### Data section ###

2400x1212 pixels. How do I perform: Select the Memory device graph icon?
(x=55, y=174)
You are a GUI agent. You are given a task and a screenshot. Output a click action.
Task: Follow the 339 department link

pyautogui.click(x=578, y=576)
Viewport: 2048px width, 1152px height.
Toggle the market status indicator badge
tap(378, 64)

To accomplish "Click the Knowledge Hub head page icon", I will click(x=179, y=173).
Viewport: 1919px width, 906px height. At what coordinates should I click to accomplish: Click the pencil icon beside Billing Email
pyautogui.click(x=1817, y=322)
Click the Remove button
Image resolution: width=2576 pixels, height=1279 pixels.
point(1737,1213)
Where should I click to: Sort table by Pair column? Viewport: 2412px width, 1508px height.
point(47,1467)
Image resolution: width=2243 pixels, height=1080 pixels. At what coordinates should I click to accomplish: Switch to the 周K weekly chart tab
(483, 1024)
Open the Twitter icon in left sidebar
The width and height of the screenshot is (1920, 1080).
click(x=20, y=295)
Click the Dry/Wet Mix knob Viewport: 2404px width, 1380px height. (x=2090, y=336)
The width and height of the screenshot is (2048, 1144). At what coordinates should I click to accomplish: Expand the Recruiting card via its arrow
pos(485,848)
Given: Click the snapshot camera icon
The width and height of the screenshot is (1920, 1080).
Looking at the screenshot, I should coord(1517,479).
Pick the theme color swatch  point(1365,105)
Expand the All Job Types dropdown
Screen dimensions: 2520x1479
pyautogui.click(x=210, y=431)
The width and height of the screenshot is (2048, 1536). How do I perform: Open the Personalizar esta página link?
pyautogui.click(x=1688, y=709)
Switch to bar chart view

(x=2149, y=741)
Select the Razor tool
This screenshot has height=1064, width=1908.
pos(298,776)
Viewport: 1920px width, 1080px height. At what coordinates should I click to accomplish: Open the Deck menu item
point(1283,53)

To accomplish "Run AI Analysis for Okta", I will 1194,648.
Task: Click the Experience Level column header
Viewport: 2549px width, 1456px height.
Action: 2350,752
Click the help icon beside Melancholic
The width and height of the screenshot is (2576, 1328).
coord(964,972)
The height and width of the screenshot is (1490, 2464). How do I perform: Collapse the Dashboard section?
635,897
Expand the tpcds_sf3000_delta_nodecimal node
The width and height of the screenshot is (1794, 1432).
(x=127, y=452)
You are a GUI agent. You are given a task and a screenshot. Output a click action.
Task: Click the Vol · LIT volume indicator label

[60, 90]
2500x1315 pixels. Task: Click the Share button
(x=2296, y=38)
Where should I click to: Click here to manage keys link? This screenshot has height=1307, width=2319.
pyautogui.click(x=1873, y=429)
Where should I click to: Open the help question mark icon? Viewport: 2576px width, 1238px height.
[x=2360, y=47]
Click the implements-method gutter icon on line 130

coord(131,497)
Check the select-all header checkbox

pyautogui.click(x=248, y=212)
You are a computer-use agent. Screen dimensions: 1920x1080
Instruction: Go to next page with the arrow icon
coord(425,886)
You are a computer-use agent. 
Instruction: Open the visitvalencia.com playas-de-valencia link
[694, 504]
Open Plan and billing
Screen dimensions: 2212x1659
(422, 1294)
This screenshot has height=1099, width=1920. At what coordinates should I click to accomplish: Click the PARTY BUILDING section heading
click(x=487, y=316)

###

What the task requires:
Only the lines that contain the string "will" should be copied from the entries above.

Expected answer:
To accomplish "Click the Knowledge Hub head page icon", I will click(x=179, y=173).
To accomplish "Run AI Analysis for Okta", I will 1194,648.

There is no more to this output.